Rosenbaum graduated from Harvard College in 1974 with an A.B. in Government. At Harvard, Rosenbaum was a member of the winning team at the 1974 collegiate National Debate Tournament.

He received a joint Juris Doctor and Master of Public Policy from Harvard Law School and Harvard Kennedy School in 1977. At Harvard Law he was a member of the winning team in the 1976 Ames Moot Court Competition.

In 1979, he was one of the coaches for Harvard's National Debate Tournament-winning team. Rosenbaum and his debate partner Charles Garvin were voted the second-best policy debate team of the 1970s in a poll of contemporary debate coaches and participants.

==Career==
Rosenbaum began his business career in 1978 at the Boston Consulting Group. In 1982, he was named vice president of the Dyson-Kissner-Moran Corporation, a private investment firm that pioneered leveraged buyouts.

In 1987, Rosenbaum was one of the five founders of the Carlyle Group. He left within the first year.

In 1989, Rosenbaum founded Palisades Associates, Inc., a Bethesda, Maryland-based private equity firm, and he is its president.

From 2003 to 2010, he was the Chairman of TVC Communications, LLC, a distributor to the broadband industry, until its purchase by WESCO International.

From 2003 to 2012 Rosenbaum was the Chairman of Empire Kosher Poultry, Inc., the largest producer of kosher poultry in the United States, and from 2006 to 2012 he was the company's chief executive officer.

In 2014, Rosenbaum was one of the lead investors in a group that purchased the Dayton Dragons, the Class A-Advanced minor league affiliate of the Cincinnati Reds, from Mandalay Sports Entertainment.
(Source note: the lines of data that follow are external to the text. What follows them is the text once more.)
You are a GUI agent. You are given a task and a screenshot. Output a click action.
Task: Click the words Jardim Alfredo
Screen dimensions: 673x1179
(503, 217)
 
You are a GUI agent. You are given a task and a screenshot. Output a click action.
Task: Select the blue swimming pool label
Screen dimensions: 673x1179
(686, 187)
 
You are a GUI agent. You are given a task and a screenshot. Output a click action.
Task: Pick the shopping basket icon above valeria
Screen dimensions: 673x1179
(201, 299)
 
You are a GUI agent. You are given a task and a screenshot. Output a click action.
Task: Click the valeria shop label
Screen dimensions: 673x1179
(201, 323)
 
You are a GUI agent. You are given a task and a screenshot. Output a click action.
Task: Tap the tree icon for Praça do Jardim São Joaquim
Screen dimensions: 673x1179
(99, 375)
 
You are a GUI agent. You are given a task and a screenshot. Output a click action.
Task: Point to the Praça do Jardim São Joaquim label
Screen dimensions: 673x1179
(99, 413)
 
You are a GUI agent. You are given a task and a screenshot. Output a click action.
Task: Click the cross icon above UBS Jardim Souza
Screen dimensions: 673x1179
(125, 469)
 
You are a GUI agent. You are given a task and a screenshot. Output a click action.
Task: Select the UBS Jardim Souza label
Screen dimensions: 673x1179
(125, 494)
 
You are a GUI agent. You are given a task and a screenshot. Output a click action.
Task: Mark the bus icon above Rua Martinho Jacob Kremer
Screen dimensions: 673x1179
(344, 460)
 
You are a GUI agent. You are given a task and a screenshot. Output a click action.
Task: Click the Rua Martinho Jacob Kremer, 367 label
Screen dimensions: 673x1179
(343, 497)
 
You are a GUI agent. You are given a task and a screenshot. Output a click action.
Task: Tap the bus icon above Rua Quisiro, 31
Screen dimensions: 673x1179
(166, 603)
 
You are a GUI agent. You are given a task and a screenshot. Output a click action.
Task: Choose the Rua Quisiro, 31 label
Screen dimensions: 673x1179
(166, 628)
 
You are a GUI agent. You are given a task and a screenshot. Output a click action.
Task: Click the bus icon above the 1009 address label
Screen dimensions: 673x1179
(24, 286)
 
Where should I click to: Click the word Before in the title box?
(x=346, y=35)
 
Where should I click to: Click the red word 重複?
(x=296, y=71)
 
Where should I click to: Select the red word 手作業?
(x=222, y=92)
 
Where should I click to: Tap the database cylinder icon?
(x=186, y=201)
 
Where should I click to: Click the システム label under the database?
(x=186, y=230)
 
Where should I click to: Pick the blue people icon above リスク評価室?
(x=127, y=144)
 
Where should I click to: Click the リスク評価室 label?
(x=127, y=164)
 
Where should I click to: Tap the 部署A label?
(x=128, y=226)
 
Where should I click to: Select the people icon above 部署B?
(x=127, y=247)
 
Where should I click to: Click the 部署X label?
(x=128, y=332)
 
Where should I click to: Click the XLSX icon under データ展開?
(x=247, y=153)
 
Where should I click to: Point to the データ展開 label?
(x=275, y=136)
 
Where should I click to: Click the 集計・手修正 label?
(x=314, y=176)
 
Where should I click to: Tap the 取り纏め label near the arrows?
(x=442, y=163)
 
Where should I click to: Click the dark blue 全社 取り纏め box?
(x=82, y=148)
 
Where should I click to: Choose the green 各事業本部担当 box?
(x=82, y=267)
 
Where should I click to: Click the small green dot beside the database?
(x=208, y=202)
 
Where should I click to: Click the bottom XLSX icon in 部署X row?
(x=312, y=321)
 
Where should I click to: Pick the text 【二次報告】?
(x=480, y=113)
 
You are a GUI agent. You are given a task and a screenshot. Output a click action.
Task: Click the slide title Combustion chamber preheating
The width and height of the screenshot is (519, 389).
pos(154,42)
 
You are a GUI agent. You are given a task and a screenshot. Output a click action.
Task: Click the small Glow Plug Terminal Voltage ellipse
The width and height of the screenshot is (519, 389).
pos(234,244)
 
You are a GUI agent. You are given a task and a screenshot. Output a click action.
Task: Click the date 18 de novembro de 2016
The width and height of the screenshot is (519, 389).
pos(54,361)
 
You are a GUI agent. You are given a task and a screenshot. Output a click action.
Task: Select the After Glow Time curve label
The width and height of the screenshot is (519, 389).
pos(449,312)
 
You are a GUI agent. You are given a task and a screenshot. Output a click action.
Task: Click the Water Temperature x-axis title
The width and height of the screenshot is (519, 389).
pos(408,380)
In 2025, the Dragons were purchased by Diamond Baseball Holdings, a subsidiary of the investment firm Silver Lake.

In 2016, Rosenbaum became a partner in the Mahoning Valley Scrappers, which at the time were a team in the Cleveland Guardians minor league system. In 2021 they joined the MLB Draft League.

==Additional activities==
===Policy debate===
Rosenbaum is on the board of directors of Harvard Debate, Inc, and is a former trustee and chair of the National Debate Tournament.

In 2011, Rosenbaum was named to the board of directors of the National Association for Urban Debate Leagues.

===Politics===
Rosenbaum is on the board of the Center for American Progress Action Fund (CAP Action).
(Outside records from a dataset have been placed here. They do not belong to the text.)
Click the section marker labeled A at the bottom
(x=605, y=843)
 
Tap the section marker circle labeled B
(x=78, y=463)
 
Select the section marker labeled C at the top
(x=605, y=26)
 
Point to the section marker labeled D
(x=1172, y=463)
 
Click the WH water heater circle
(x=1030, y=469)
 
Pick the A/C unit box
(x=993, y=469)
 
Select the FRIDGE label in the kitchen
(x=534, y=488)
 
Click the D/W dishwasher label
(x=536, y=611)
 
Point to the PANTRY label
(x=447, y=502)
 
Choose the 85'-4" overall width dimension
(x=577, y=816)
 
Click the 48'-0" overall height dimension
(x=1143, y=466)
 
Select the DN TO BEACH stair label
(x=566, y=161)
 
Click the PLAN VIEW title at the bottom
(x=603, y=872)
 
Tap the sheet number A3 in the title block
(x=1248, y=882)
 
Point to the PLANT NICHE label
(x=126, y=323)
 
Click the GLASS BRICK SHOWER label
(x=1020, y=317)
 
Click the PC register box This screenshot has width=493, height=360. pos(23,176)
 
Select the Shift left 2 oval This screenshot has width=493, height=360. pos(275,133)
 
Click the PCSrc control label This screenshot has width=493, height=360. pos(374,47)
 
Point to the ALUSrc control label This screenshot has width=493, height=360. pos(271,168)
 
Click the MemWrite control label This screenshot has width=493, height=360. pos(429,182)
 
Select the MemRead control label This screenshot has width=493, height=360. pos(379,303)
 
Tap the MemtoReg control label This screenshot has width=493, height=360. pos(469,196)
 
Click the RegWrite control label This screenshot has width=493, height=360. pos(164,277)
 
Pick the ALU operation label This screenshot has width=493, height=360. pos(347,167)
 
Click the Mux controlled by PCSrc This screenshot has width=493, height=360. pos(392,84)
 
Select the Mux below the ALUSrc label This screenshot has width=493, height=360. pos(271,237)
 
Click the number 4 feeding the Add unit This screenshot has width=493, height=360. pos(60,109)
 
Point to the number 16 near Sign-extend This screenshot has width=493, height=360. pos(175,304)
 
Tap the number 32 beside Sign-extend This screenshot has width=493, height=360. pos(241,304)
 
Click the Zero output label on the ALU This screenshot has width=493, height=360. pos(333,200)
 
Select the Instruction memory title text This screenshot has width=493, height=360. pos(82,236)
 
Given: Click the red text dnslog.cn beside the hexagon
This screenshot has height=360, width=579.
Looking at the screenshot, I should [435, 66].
Rosenbaum was vice chair of the Platform Committee for the 2016 Democratic National Convention.

In 2013, President Barack Obama appointed Rosenbaum to the United States Holocaust Memorial Council, the governing body of the United States Holocaust Memorial Museum, on which he served until January 2017. From 2011 to 2016, Rosenbaum was on the board of directors of the National Jewish Democratic Council (NJDC), and from 2014 to 2016, he served as the NJDC's chair. In the 2012 election cycle, Rosenbaum was a co-chair of NJDC's political action committee.

Rosenbaum was a charter member of the Clinton Global Initiative and was listed as a donor in reports released by the Clinton Foundation. At the Harvard Kennedy School, Rosenbaum is a vice chair of the HKS Fund Executive Council and was previously a member of the Dean's Council.

==Philanthropy==
In 2011, the Metropolitan Council on Jewish Poverty granted Rosenbaum its Humanitarian Award. As the CEO of Empire Kosher, Rosenbaum oversaw the donation of kosher food products to community food pantries.
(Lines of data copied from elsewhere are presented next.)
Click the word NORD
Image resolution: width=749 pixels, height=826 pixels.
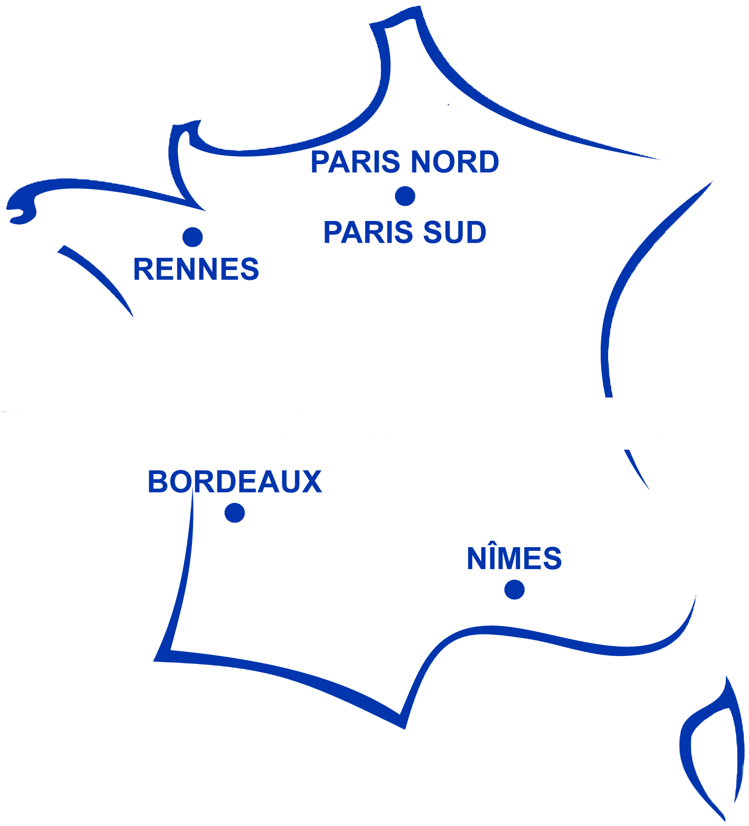[454, 162]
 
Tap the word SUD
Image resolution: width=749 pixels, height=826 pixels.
[455, 233]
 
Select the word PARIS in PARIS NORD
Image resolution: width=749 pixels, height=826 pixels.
[355, 162]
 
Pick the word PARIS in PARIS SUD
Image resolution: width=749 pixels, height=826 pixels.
[368, 233]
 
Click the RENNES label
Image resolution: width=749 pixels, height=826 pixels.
[196, 269]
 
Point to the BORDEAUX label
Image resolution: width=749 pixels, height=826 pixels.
[235, 481]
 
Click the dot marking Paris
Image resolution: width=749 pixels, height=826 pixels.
[405, 196]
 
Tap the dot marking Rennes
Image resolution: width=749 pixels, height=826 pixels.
[193, 237]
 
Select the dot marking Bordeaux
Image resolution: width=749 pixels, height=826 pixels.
[235, 513]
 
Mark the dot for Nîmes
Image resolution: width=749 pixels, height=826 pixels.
[514, 590]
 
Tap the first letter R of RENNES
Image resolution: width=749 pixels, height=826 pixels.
[144, 269]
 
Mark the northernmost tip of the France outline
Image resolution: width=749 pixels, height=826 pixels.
[418, 8]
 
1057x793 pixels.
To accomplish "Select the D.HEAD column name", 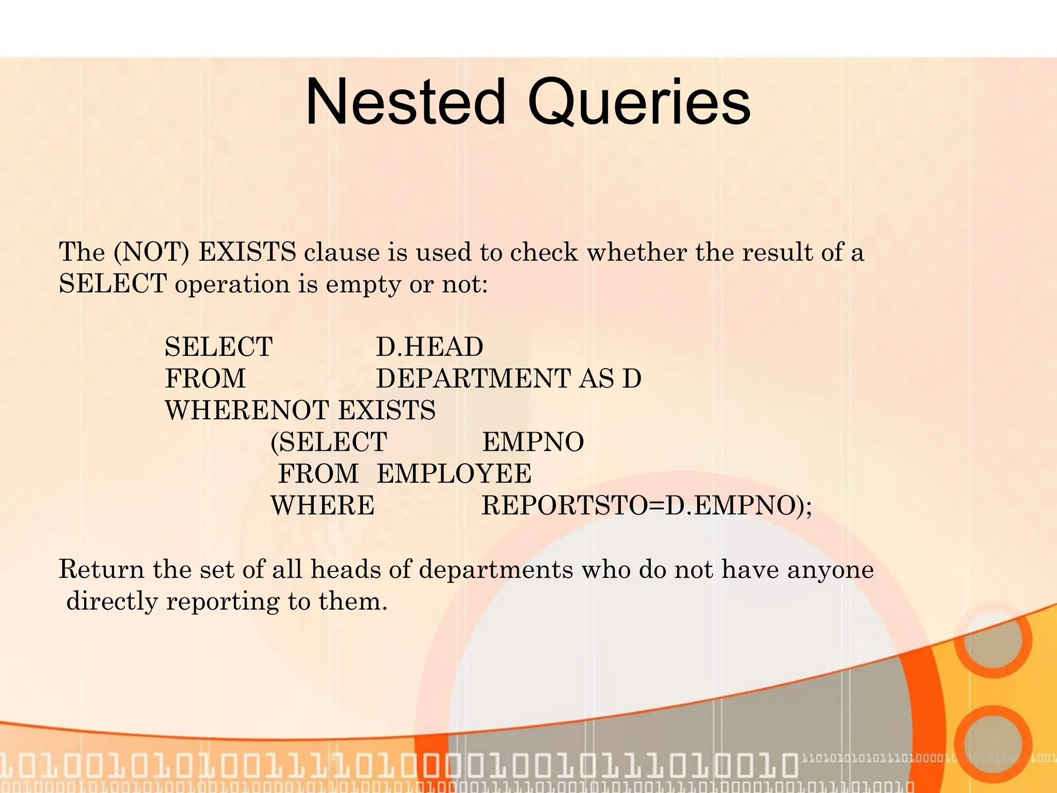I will [429, 347].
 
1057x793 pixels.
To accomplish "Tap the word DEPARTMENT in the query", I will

In 2009, the Philadelphia Jewish Labor Committee granted Rosenbaum, along with U.S. Senator Bob Casey, a Labor Human Rights Award. In 2007, the Jewish Labor Committee granted Rosenbaum a National Trade Union Council for Human Rights Award.

Rosenbaum is a past board member of the United States Olympic and Paralympic Foundation, which supports the United States Olympic and Paralympic teams, as well as the USA Swimming Foundation.

==Personal life==
Rosenbaum is married to Marti Rosenbaum, and they have three children and two grandchildren.